North East England, United Kingdom Gb

I have a south-west facing kitchen wall that I'd like to grow something up. I'd like something evergreen, which flowers, and which will tolerate being planted in a pot. I'd like something reasonably quick growing but that won't get out of control! The space available is around 10' wide by 8' high. Any advice very welcome!

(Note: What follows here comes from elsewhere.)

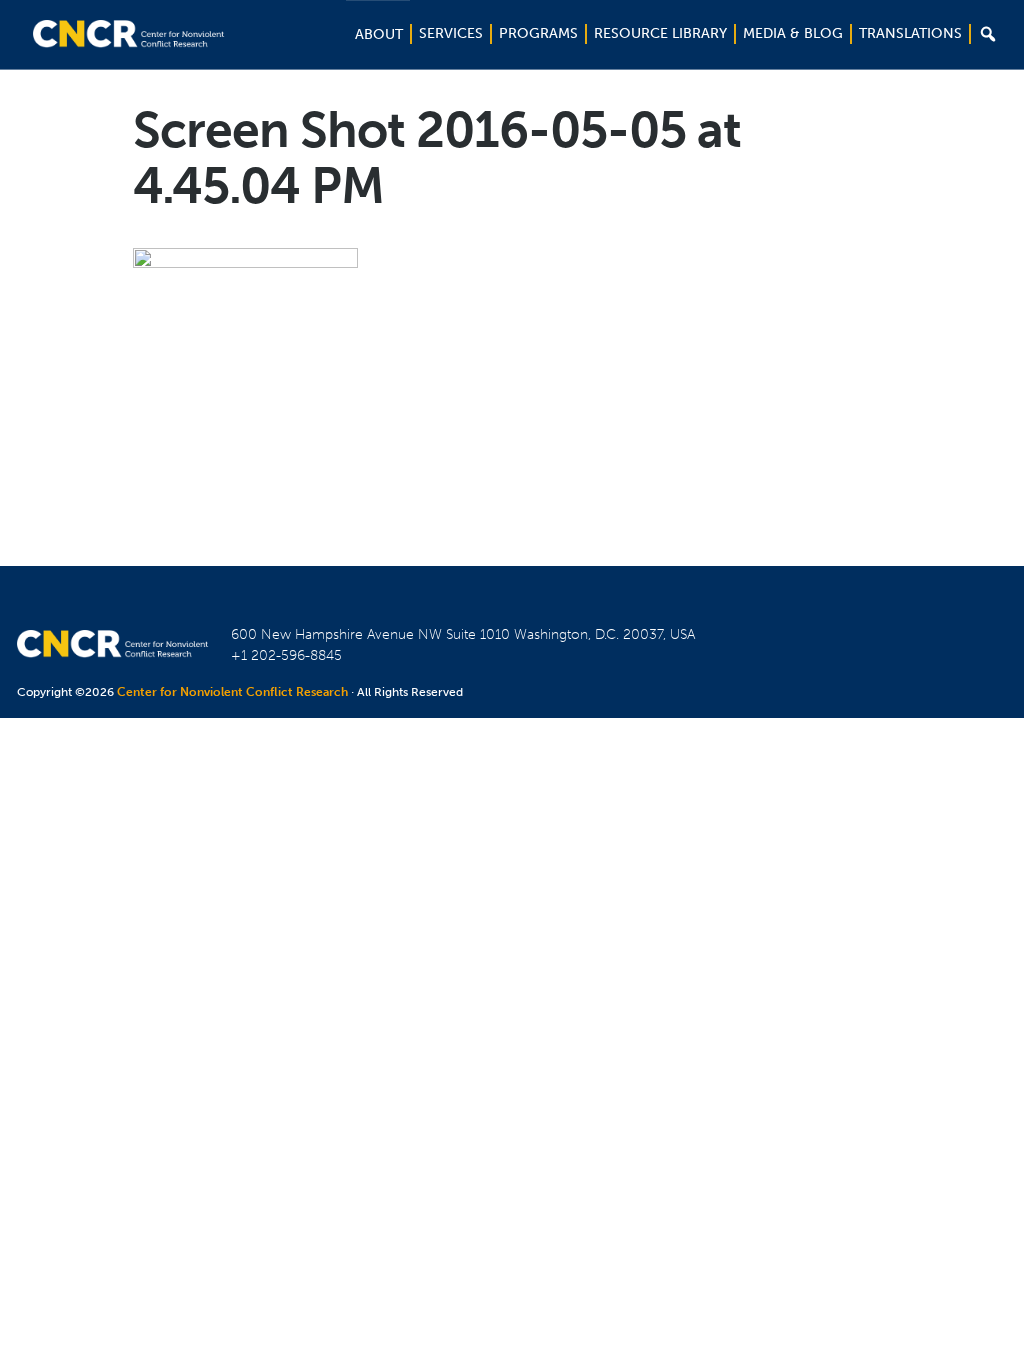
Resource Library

Any climber you put in a pot won't do nearly as well as one in the ground. I was going to suggest Eccremocarpus scaber (on a south facing wall, its likely to remain green all winter if you live in the south) and will be in full flower by May at the latest (possibly earlier) and will remain in flower up till September October time. I guess if you use a very large pot and protect the pot during the winter, it might work.

1 Jul, 2009


Just realised you live in the North East, so might have to think again about that, means it'll be even more vulnerable through the roots if its in a container. They are easy to grow from seed though, so if you liked it (think there's a picture on this site, or google it, you could regrow it easily. There's always Jasmine nudiflorum. Trachleospermum jasminoides might be worth a look, though I don't know, again, how hardy it'll be in a pot.

1 Jul, 2009


Thank you Bamboo, for your suggestions. Hmmm. I wonder if I should consider removing a slab or two of the patio and planting in the ground. Trouble is, I suspect that underneath the patio is a concrete base (patio inherited from the previous owners and not the best one in the world). I did have two summer flowering ceanothuses in two large pots up against the wall, but although they were supposed to be evergreen, they lost leaves constantly and I was always sweeping them up. I was (almost) relieved when I lost them to vine weevil larva and had a legitimate excuse to get rid of them!

1 Jul, 2009


Ceanothus would definitely have been more vulnerable in pots - probably why they lost their leaves in the winter, too cold at the roots. You can get round this to some extent by putting bubble wrap inside the pot, against the pot itself, and putting the soil inside that, keeping the wrap against the walls of the pot. I do that in metal containers outside, but don't cover the bottom with it.

1 Jul, 2009


I've just looked at the Eccremocarpus scaber and I don't think I'm keen on it - however, I love the look of Trachleospermum jasminoides! This would really brighten up the space, which can be a bit gloomy on an evening - although this one is a south west facing wall, there are three "walls" surrounding my patio making it a bit dark sometimes. I also like the sound of this climber being perfumed. The bubble wrap idea sounds a good idea, I'd not thought of anything like that to protect the roots a bit. It's definitely worth remembering, that tip!

1 Jul, 2009


I have a Trach in a pot. It does indeed smell lovely, even from just a few flowers. I'm finding it quite slow growing though, which is a pity as it's on a trellis between me & nosy neighbours! I think it probably would be faster growing in the ground. Although I live near the sea in Cornwall my garden is in a frost pocket, but the Trach survived last winter with no problem. I didn't put any protection round the pot at all.

2 Jul, 2009


Trachleospermum is known as a slow grower compared to other climbers.